[Written problem a]:
Answer these questions about the passage on file-loading tags:
(i) Which function does the !npy tag wrap?
(ii) What does !npz return when no key is given?
(iii) Through which function does the !pt tag load a PyTorch archive?
──────── Supplied passage
The quotation marks are necessary here because a comma is a special character in YAML/JSON.

!npy

Load a .npy file. A thin wrapper around numpy.load:

- !npy data.npy
- !npy {\: data.npy, allow_pickle: false}
!npz

Load a .npz archive. This again wraps numpy.load, but has an optional second argument key that specifies a particular file from the archive to be returned (see numpy.savez). Thus,

!npz [data.npz, somekey]  # or {fname: data.npz, key: somekey}

is the same as numpy.load('data.npz')['somekey']. Otherwise, the opened NpzFile will be returned as is:

!npz data.npz  # same as np.load('data.npz')

Additional (keyword only!) arguments will be passed on to numpy.load:

!npz {\: data.npz, key: somekey, allow_pickle: false}
!pt

Load a PyTorch archive through torch.load. Has the same semantics as !npz:

- !pt data.pt             # torch.load('data.pt')
────────────────
──────── Input rows
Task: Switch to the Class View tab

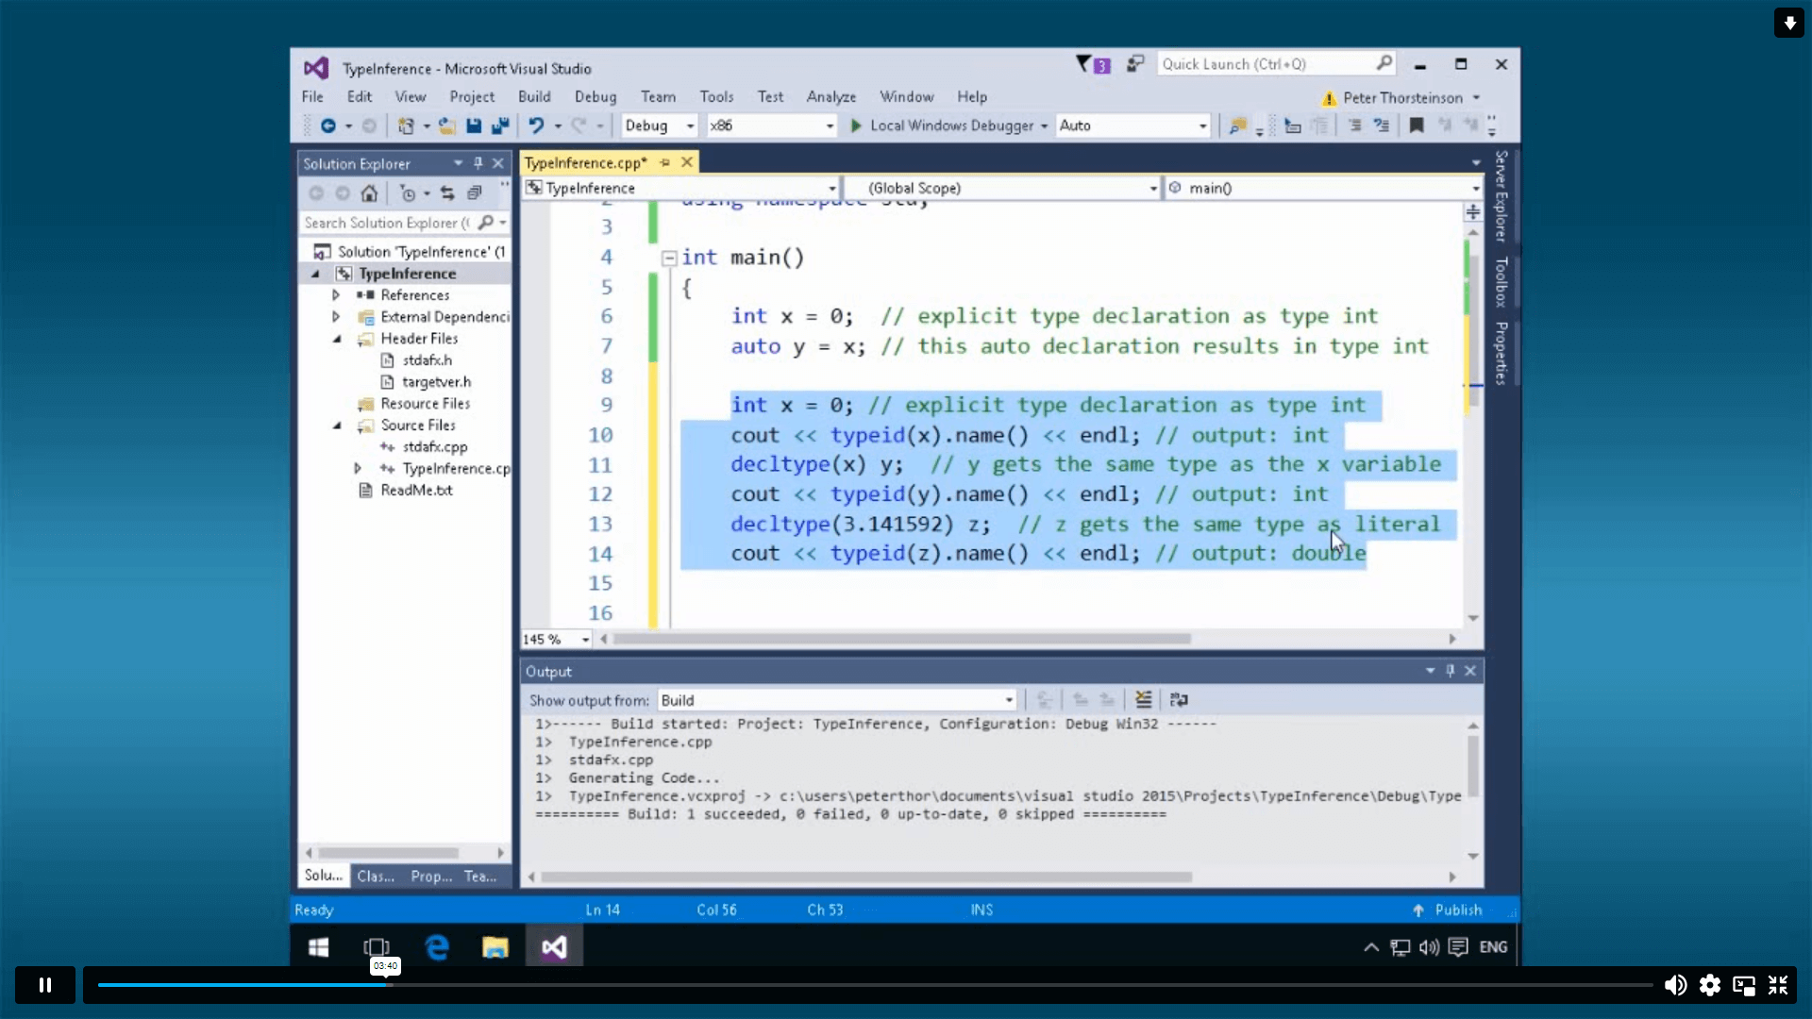Action: pos(376,876)

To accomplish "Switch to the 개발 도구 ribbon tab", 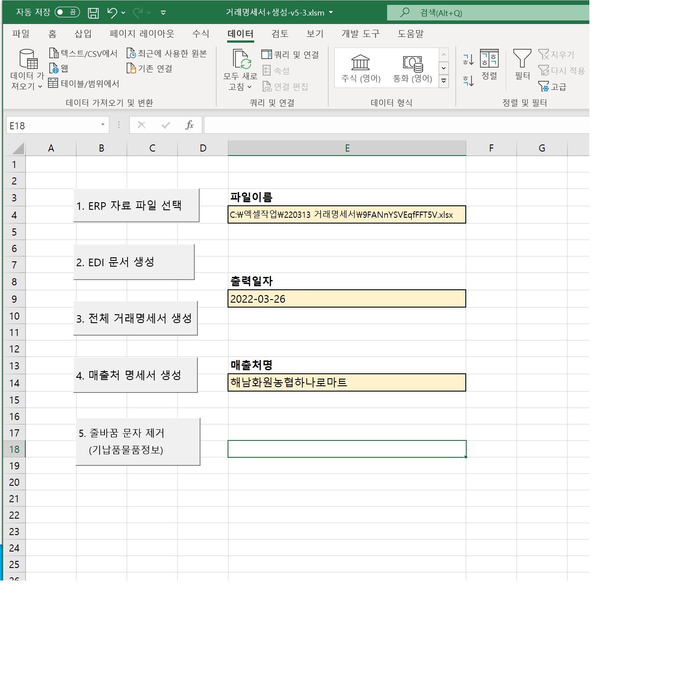I will (x=360, y=33).
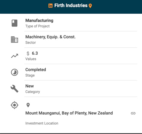
Task: Click the orange map pin in header
Action: tap(90, 6)
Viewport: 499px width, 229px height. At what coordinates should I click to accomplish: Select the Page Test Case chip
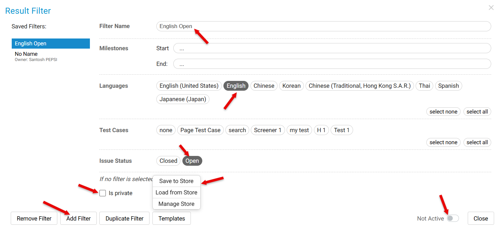(x=200, y=130)
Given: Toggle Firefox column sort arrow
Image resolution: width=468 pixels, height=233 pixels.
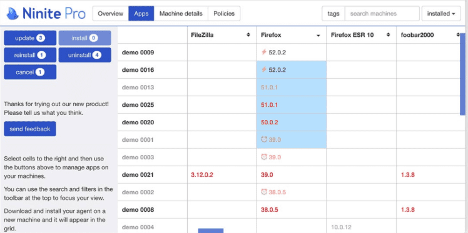Looking at the screenshot, I should pyautogui.click(x=318, y=36).
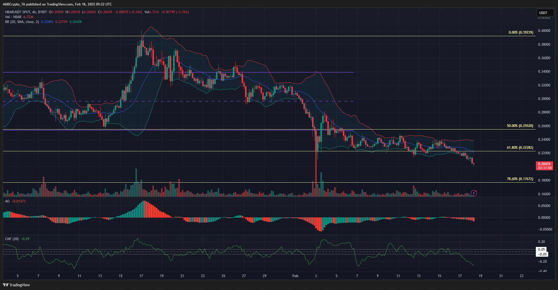Select the BB (20, SMA, close, 2) legend
Screen dimensions: 558x290
pyautogui.click(x=22, y=22)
────────────────
[Written problem b]: From the rows, output as a Markdown table with the columns Nr and Line every line starting with the line containing "Viewport: 499px width, 229px" and going on through the line containing "(x=200, y=130)", skipping blank lines and leaving out the pictures.

[Full solution a]:
(i) numpy.load
(ii) The opened NpzFile, as is
(iii) torch.load

[Full solution b]:
| Nr | Line |
|---|---|
| 1 | Viewport: 499px width, 229px height. At what coordinates should I click to accomplish: Select the Page Test Case chip |
| 2 | (x=200, y=130) |